*REQUIRED WORK*. Lines from the line with "Continue shopping (735, 365)" to the line with "Reveries - Sketchbook" in the entries below, and only those, must be output exactly, with both ends included.

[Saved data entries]
● ● ● ● ● ● ●

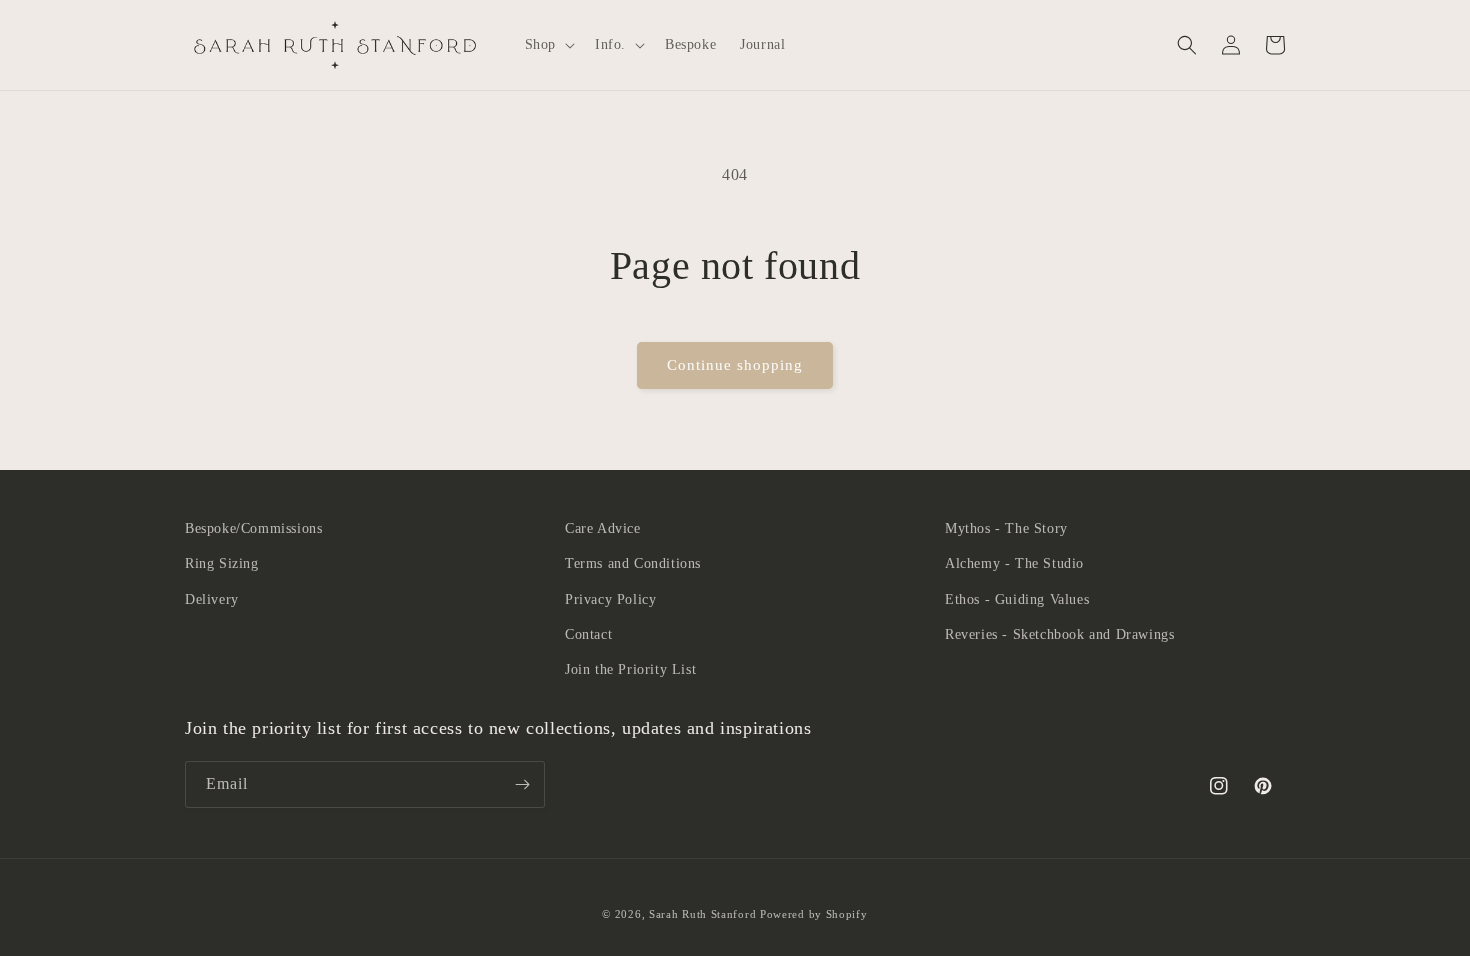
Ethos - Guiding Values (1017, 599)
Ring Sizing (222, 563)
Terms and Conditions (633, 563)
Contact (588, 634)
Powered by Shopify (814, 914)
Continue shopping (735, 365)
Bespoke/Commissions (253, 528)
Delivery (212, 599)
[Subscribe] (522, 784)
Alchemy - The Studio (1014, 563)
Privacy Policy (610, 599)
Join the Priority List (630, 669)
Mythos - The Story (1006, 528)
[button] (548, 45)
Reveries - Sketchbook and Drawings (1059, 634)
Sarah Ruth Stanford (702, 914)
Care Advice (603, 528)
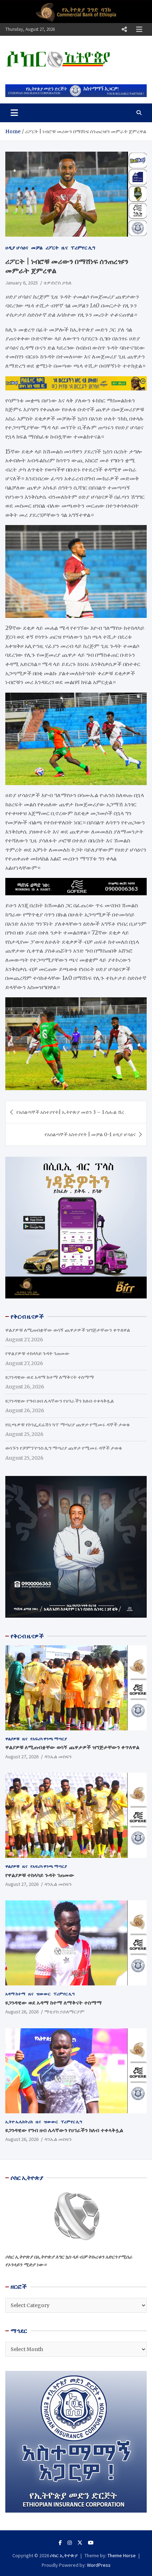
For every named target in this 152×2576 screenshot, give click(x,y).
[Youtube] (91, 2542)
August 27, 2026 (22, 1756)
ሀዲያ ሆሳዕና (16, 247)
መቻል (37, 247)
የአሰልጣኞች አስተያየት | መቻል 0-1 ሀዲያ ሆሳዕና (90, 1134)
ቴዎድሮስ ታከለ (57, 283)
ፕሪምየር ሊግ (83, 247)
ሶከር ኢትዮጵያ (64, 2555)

● ● ● ● ● ● ●

*TASK SOLUTION*.
Continue shopping (735, 365)
Bespoke/Commissions (253, 528)
Delivery (212, 599)
[Subscribe] (522, 784)
Alchemy - The Studio (1014, 563)
Privacy Policy (610, 599)
Join the Priority List (630, 669)
Mythos - The Story (1006, 528)
[button] (548, 45)
Reveries - Sketchbook and Drawings (1059, 634)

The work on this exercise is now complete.